--- START ---

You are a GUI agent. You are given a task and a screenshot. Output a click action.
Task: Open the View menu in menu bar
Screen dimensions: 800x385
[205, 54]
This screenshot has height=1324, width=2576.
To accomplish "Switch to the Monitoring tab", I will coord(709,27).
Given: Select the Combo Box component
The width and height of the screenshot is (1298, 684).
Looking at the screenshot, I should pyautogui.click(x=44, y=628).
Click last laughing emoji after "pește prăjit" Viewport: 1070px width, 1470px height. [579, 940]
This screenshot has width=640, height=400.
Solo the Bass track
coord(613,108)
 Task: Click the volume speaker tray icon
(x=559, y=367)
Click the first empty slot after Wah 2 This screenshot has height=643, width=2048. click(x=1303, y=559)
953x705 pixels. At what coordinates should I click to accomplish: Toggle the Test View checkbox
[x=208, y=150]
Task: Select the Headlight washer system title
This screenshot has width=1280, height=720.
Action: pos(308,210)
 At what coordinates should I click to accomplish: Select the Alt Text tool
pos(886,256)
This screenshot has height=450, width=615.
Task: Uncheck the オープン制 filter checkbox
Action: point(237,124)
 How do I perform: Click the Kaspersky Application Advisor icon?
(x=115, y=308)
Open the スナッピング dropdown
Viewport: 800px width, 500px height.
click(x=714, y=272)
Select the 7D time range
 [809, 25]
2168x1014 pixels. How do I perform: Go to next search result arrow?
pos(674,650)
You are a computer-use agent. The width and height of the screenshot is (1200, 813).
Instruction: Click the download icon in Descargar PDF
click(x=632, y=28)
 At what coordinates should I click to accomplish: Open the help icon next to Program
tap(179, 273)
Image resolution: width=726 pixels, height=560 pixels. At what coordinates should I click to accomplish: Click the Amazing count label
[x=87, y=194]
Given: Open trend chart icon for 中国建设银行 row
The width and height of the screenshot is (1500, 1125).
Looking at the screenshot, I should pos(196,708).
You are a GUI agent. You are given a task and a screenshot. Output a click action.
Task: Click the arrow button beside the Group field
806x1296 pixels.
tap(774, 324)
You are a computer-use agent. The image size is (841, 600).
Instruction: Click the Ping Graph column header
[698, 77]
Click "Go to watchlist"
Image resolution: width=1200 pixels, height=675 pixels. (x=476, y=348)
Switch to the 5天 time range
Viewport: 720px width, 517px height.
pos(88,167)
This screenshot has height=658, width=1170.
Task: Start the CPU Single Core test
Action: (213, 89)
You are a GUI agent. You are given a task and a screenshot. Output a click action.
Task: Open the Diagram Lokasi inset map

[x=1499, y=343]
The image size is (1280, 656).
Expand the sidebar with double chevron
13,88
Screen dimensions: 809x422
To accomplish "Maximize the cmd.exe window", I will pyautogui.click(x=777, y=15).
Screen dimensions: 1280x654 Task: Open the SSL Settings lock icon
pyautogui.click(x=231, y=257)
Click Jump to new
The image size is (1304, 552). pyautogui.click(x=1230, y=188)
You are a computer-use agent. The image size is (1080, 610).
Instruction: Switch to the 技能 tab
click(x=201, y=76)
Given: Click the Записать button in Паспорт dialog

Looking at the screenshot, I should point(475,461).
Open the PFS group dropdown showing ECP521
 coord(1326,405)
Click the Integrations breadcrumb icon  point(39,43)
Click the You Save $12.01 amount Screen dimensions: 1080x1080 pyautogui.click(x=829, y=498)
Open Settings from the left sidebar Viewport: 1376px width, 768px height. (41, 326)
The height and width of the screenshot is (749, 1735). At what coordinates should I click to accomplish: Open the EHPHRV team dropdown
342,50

--- END ---

→ ASSIGNMENT
Please return every line of the listing exactly.

→ SOLUTION TO THE PROBLEM
You are a GUI agent. You are given a task and a screenshot. Output a click action.
Task: Open the View menu in menu bar
Screen dimensions: 800x385
[205, 54]
This screenshot has height=1324, width=2576.
To accomplish "Switch to the Monitoring tab", I will coord(709,27).
Given: Select the Combo Box component
The width and height of the screenshot is (1298, 684).
Looking at the screenshot, I should pyautogui.click(x=44, y=628).
Click last laughing emoji after "pește prăjit" Viewport: 1070px width, 1470px height. [579, 940]
This screenshot has width=640, height=400.
Solo the Bass track
coord(613,108)
 Task: Click the volume speaker tray icon
(x=559, y=367)
Click the first empty slot after Wah 2 This screenshot has height=643, width=2048. click(x=1303, y=559)
953x705 pixels. At what coordinates should I click to accomplish: Toggle the Test View checkbox
[x=208, y=150]
Task: Select the Headlight washer system title
This screenshot has width=1280, height=720.
Action: pos(308,210)
 At what coordinates should I click to accomplish: Select the Alt Text tool
pos(886,256)
This screenshot has height=450, width=615.
Task: Uncheck the オープン制 filter checkbox
Action: point(237,124)
 How do I perform: Click the Kaspersky Application Advisor icon?
(x=115, y=308)
Open the スナッピング dropdown
Viewport: 800px width, 500px height.
click(x=714, y=272)
Select the 7D time range
 [809, 25]
2168x1014 pixels. How do I perform: Go to next search result arrow?
pos(674,650)
You are a computer-use agent. The width and height of the screenshot is (1200, 813).
Instruction: Click the download icon in Descargar PDF
click(x=632, y=28)
 At what coordinates should I click to accomplish: Open the help icon next to Program
tap(179, 273)
Image resolution: width=726 pixels, height=560 pixels. At what coordinates should I click to accomplish: Click the Amazing count label
[x=87, y=194]
Given: Open trend chart icon for 中国建设银行 row
The width and height of the screenshot is (1500, 1125).
Looking at the screenshot, I should pos(196,708).
You are a GUI agent. You are given a task and a screenshot. Output a click action.
Task: Click the arrow button beside the Group field
806x1296 pixels.
tap(774, 324)
You are a computer-use agent. The image size is (841, 600).
Instruction: Click the Ping Graph column header
[698, 77]
Click "Go to watchlist"
Image resolution: width=1200 pixels, height=675 pixels. (x=476, y=348)
Switch to the 5天 time range
Viewport: 720px width, 517px height.
pos(88,167)
This screenshot has height=658, width=1170.
Task: Start the CPU Single Core test
Action: (213, 89)
You are a GUI agent. You are given a task and a screenshot. Output a click action.
Task: Open the Diagram Lokasi inset map

[x=1499, y=343]
The image size is (1280, 656).
Expand the sidebar with double chevron
13,88
Screen dimensions: 809x422
To accomplish "Maximize the cmd.exe window", I will pyautogui.click(x=777, y=15).
Screen dimensions: 1280x654 Task: Open the SSL Settings lock icon
pyautogui.click(x=231, y=257)
Click Jump to new
The image size is (1304, 552). pyautogui.click(x=1230, y=188)
You are a computer-use agent. The image size is (1080, 610).
Instruction: Switch to the 技能 tab
click(x=201, y=76)
Given: Click the Записать button in Паспорт dialog

Looking at the screenshot, I should point(475,461).
Open the PFS group dropdown showing ECP521
 coord(1326,405)
Click the Integrations breadcrumb icon  point(39,43)
Click the You Save $12.01 amount Screen dimensions: 1080x1080 pyautogui.click(x=829, y=498)
Open Settings from the left sidebar Viewport: 1376px width, 768px height. (41, 326)
The height and width of the screenshot is (749, 1735). At what coordinates should I click to accomplish: Open the EHPHRV team dropdown
342,50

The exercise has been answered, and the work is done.